— BEGIN —
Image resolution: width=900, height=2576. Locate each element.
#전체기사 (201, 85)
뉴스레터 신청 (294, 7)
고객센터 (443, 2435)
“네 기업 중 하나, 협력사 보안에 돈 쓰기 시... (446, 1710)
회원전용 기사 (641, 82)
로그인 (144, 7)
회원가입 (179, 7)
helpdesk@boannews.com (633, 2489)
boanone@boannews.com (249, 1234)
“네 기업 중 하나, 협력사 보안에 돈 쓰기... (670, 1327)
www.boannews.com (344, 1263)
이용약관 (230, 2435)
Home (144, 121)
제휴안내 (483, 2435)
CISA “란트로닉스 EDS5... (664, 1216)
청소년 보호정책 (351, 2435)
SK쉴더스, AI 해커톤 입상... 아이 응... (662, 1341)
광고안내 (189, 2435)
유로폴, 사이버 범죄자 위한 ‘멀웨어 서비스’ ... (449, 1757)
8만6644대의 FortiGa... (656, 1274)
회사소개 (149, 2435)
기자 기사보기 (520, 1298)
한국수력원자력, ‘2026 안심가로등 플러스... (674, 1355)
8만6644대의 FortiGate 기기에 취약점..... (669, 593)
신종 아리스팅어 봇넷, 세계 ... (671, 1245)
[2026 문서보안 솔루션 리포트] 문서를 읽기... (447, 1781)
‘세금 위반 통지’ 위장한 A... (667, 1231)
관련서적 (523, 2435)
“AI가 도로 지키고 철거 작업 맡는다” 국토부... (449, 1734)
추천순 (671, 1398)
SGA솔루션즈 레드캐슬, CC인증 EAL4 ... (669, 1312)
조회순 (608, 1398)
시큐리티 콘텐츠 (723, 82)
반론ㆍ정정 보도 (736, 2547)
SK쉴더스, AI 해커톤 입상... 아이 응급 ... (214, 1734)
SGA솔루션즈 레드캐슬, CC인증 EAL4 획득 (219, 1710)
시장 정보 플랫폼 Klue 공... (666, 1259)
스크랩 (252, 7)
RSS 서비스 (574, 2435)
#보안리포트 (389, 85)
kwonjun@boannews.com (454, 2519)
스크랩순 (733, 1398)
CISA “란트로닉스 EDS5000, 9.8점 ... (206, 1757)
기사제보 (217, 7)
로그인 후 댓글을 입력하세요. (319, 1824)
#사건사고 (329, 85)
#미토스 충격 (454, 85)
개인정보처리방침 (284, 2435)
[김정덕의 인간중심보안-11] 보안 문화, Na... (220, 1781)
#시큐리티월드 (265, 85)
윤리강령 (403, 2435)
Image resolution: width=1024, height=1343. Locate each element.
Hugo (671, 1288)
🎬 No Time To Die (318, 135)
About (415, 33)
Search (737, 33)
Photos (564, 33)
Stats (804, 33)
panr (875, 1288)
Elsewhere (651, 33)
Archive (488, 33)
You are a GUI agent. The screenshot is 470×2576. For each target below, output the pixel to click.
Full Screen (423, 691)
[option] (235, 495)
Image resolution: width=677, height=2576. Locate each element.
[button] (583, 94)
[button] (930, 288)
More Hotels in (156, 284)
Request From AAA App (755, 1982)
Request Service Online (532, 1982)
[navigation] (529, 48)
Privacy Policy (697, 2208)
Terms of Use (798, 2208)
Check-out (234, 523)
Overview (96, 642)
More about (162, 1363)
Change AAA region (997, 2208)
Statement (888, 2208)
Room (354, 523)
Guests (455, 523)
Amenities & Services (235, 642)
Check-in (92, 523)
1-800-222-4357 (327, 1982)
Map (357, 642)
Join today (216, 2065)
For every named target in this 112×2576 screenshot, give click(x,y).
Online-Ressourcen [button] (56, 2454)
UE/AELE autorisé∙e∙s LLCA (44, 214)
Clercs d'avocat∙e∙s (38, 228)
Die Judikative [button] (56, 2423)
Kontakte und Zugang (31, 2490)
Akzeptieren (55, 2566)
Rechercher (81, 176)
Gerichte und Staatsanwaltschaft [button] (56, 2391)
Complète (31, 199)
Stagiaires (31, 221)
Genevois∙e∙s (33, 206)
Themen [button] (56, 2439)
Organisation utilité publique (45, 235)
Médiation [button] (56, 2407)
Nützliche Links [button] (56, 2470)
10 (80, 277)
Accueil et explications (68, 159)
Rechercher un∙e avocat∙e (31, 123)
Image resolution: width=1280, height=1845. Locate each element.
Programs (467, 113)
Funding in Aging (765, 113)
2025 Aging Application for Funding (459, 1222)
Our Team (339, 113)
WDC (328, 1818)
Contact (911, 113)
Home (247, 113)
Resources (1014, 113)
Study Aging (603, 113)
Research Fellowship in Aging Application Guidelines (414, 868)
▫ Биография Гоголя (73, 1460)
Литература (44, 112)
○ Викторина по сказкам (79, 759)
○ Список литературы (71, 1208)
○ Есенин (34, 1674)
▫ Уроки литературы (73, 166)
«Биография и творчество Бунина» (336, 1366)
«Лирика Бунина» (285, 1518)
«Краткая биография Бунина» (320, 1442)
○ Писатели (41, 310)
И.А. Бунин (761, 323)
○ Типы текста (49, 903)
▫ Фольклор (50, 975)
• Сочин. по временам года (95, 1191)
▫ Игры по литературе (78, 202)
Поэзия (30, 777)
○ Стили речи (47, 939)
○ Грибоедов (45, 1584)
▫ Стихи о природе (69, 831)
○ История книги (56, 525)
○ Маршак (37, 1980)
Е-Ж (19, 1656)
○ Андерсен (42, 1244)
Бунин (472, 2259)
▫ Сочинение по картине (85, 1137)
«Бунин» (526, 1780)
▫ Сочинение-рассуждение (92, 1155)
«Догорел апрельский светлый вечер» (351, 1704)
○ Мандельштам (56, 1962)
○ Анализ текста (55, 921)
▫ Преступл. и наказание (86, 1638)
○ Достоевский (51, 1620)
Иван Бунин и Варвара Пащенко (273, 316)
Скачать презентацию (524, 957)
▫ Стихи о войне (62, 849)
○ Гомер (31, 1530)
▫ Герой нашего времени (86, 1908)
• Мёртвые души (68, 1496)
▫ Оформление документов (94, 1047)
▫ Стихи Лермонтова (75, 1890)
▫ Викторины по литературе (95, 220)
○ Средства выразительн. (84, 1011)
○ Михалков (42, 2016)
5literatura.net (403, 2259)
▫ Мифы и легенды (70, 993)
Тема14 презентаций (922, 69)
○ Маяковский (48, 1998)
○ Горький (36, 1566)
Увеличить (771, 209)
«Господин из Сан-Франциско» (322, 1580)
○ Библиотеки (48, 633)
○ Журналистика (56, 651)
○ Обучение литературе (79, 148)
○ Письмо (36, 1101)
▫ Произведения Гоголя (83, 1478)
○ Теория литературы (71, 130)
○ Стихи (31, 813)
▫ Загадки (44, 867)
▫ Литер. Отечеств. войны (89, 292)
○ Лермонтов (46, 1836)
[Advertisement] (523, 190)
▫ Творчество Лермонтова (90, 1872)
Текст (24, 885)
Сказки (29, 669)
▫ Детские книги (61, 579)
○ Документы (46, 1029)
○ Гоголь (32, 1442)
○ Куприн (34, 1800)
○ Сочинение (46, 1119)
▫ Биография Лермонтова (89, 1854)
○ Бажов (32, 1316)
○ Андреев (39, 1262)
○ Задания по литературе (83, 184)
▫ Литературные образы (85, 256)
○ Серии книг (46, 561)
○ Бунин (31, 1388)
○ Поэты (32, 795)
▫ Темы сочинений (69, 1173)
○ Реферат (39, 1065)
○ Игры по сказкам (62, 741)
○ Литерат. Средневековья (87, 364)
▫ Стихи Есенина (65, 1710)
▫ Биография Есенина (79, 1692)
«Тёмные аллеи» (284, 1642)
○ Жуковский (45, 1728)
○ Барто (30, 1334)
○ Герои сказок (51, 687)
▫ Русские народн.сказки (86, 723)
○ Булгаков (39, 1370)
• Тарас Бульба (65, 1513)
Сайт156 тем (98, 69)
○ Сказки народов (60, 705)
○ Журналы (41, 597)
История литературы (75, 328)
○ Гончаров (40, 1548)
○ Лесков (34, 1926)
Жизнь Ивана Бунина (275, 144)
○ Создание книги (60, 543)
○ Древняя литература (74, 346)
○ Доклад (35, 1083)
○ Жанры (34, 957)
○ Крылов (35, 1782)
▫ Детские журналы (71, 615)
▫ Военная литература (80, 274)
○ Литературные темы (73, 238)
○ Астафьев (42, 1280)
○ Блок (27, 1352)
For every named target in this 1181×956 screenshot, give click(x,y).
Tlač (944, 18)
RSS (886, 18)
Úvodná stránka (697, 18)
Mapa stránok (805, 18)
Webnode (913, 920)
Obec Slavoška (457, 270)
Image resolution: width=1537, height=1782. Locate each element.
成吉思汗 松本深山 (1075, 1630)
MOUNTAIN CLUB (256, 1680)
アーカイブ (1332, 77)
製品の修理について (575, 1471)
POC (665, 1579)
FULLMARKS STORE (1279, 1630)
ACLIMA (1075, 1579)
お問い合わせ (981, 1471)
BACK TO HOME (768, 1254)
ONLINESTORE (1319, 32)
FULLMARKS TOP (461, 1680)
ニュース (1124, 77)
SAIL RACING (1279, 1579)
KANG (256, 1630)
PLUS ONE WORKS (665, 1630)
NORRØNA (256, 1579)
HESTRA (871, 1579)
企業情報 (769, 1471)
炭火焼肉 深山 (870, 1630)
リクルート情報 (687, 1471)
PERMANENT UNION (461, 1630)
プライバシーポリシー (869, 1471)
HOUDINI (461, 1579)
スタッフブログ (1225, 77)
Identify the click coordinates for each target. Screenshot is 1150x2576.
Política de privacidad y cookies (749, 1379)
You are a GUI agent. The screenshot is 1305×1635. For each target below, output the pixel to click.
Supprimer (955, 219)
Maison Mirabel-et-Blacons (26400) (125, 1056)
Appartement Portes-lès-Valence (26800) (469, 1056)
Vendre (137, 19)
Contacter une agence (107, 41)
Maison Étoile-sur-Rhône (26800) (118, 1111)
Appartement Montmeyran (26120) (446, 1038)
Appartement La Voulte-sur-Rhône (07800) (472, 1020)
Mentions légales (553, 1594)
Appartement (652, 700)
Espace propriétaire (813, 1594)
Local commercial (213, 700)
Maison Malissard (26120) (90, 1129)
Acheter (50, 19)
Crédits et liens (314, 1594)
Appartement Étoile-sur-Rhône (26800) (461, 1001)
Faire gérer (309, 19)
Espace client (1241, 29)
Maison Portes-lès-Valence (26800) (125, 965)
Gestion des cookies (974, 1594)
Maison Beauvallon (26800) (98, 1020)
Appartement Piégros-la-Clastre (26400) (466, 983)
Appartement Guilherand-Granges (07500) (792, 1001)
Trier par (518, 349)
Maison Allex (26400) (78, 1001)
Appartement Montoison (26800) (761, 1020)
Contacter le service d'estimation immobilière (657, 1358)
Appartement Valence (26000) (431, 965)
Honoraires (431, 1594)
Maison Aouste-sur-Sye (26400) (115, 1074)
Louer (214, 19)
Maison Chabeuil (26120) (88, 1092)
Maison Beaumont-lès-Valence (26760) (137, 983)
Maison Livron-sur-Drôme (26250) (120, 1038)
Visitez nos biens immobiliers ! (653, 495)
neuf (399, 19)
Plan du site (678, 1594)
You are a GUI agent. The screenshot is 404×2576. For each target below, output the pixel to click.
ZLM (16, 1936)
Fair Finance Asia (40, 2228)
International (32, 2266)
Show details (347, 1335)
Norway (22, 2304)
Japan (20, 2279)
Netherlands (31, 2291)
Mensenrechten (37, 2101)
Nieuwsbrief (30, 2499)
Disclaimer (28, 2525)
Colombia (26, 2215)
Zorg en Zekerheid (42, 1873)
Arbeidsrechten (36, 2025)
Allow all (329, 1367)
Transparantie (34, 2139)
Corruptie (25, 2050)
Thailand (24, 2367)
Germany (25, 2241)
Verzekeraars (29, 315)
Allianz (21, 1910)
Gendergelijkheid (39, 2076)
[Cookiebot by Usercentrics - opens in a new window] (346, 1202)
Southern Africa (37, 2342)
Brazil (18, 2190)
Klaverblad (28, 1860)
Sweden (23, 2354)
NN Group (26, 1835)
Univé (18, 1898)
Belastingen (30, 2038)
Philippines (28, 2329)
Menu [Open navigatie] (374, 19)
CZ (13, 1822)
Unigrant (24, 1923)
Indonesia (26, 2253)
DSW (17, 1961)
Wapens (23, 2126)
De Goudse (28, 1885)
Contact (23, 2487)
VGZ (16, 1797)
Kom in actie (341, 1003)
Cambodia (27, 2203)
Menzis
— END —
### [SHORT EXERCISE]
Reproduce verbatim every line of the listing above, from the line containing "유로폴, 사이버 범죄자 위한 ‘멀웨어 서비스’ ... (449, 1757)" down to the line containing "관련서적 (523, 2435)", including both of those lines.

### [FINISHED EXERCISE]
유로폴, 사이버 범죄자 위한 ‘멀웨어 서비스’ ... (449, 1757)
8만6644대의 FortiGa... (656, 1274)
회사소개 (149, 2435)
기자 기사보기 (520, 1298)
한국수력원자력, ‘2026 안심가로등 플러스... (674, 1355)
8만6644대의 FortiGate 기기에 취약점..... (669, 593)
신종 아리스팅어 봇넷, 세계 ... (671, 1245)
[2026 문서보안 솔루션 리포트] 문서를 읽기... (447, 1781)
‘세금 위반 통지’ 위장한 A... (667, 1231)
관련서적 (523, 2435)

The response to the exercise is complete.